Artificial intelligence (AI) has been hailed as a groundbreaking technology with limitless potential. However, as with any innovation, there is a dark side. Cyber scammers are finding ways to exploit AI for their own malicious purposes, posing significant risks to online security. In this article, we delve into the intersection of AI and cybercrime, exploring how chatbots and other AI tools can be used by scammers and the potential consequences of their actions.
Among the various AI tools, chatbots have gained considerable popularity. ChatGPT and Google’s Bard are just a few examples of successful chatbot applications. Unfortunately, cybercriminals have recognized the potential of chatbots and are actively using them to generate phishing emails. Phishing, a widespread form of cyber scam, involves criminals impersonating someone or a company and sending emails containing links to counterfeit websites or malicious software.
The real danger lies in the fact that chatbots excel at generating authentic-sounding text, a crucial skill for phishing gangs. Traditionally, phishing emails were easily spotted due to their poor grammar and punctuation. However, chatbots can generate relatively clean and convincing prose, making it more challenging to identify phishing attempts. The accelerated pace of attacks enabled by AI heightens the risks for individuals and organizations alike. According to the FBI, there were 300,497 reported complaints about phishing scams in the past year, resulting in losses worth $52 million.
AI technology has advanced to the point where it can imitate voices with astonishing accuracy. This opens up a whole new avenue for scammers: deepfake impersonations. In a disturbing case, a mother received a phone call that she believed was her daughter begging for help. The caller demanded a $1 million ransom for her daughter’s release. However, it turned out to be an AI-generated voice imitation, and the mother quickly realized it was a scam. This incident illustrates the potential dangers of deepfake impersonations, where scammers can pose as loved ones or colleagues during phone or video calls.
With just a few seconds of someone’s voice recording, scammers can utilize online tools to create imitations capable of deceiving even cautious individuals. Jerome Saiz, founder of French OPFOR Intelligence consultancy, predicts that small-time scammers skilled in extorting credit card details through text messages will start using AI-generated voice impersonations. These scammers often possess technical expertise and are likely to exploit this AI capability for their illicit activities.

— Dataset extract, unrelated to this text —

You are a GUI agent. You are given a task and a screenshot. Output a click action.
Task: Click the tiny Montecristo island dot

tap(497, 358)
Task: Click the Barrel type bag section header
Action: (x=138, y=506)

Beyond phishing and voice impersonations, AI also introduces risks through the creation of advanced malware. While solid evidence is limited, claims suggest that bespoke chatbots can generate and identify vulnerabilities in code, and even create malicious code. However, their current limitations prevent them from directly executing the generated code. Nevertheless, AI can serve as a coding tutor for scammers with limited skills, potentially enabling them to become more proficient in developing and deploying malware.
However, it is crucial to note that the extent of AI’s involvement in cybercrime remains uncertain. Experts like Shawn Surber from US cybersecurity firm Tanium assert that concerns surrounding generative AI are often based on fear of the unknown rather than specific threats. While the potential risks posed by AI-powered cyber scams should not be disregarded, it is essential to maintain a measured perspective rather than succumbing to unwarranted panic.
Artificial intelligence undoubtedly holds immense promise in various fields. However, its potential to facilitate cyber scams is a pressing concern. Chatbots, voice impersonations, and AI-assisted malware creation are just a few examples of the alarming possibilities. Combating these threats requires a multifaceted approach involving technological advancements, robust cybersecurity measures, and user vigilance. As AI continues to evolve, it is imperative to stay one step ahead of cybercriminals, prioritizing the proactive development of defensive strategies to safeguard our digital landscape.